Current Trends in Recommender Systems: A Survey of Approaches and Future Directions
Journal of Computer Science, cilt.10, sa.1, ss.53-91, 2025 (Hakemli Dergi)
- Yayın Türü: Makale / Tam Makale
- Cilt numarası: 10 Sayı: 1
- Basım Tarihi: 2025
- Doi Numarası: 10.53070/bbd.1652022
- Dergi Adı: Journal of Computer Science
- Derginin Tarandığı İndeksler: Asos İndeks
- Sayfa Sayıları: ss.53-91
- Açık Arşiv Koleksiyonu: AVESİS Açık Erişim Koleksiyonu
- İstanbul Üniversitesi Adresli: Evet
Özet
This paper discusses the growing importance of recommender systems in enhancing user experience and information access in digital environments. It identifies challenges such as data sparsity, the cold-start problem, and scalability, emphasizing the need for advanced machine learning techniques.
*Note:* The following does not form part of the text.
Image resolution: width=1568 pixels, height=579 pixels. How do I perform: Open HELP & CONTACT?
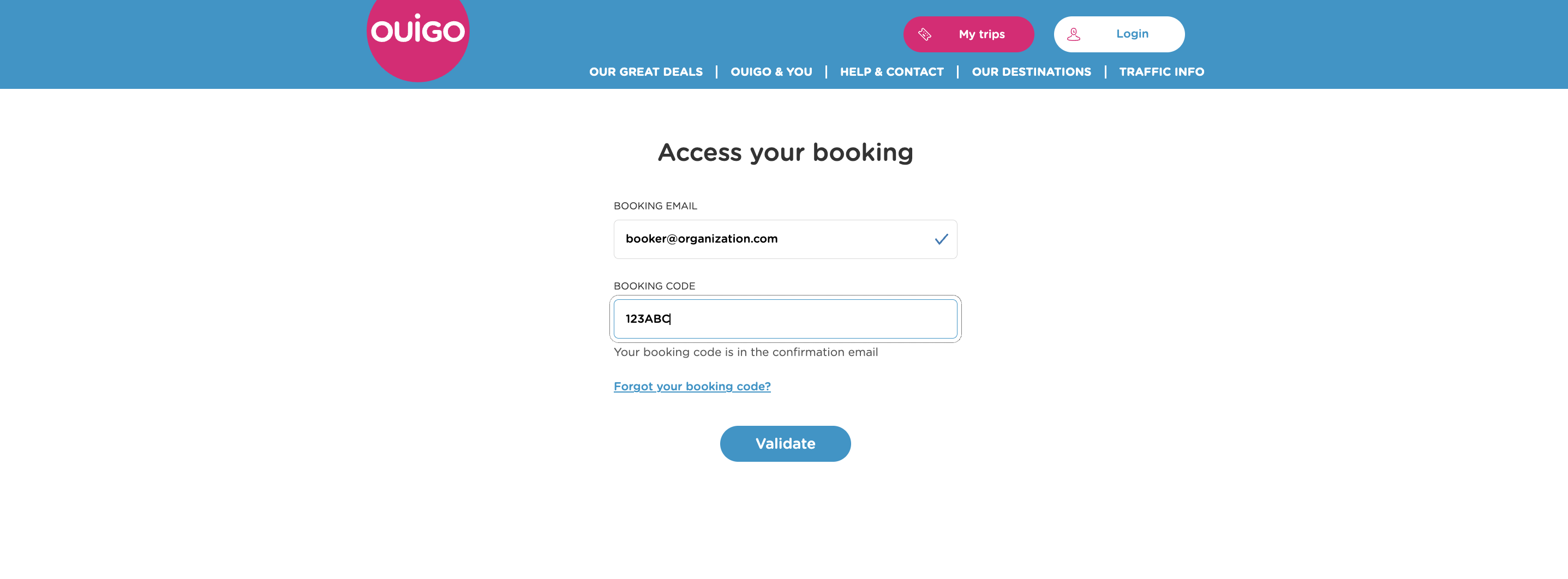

Various methodologies are explored, including collaborative filtering, content-based filtering, and hybrid approaches. Innovations like graph-based collaborative filtering, graph neural networks, and deep learning are highlighted for addressing data sparsity and complex data relationships. The paper also emphasizes attention mechanisms and sequential modeling to resolve the cold-start problem and adapt to changing user preferences. It stresses the significance of explainable AI for building user trust and transparency. Looking ahead, the paper anticipates advancements in cross-domain recommendation models and the integration of diverse data sources to enhance personalization and relevance. Overall, it advocates for sophisticated methodologies to overcome challenges and improve user satisfaction in digital platforms, underscoring the role of innovation in the future of recommendation technologies.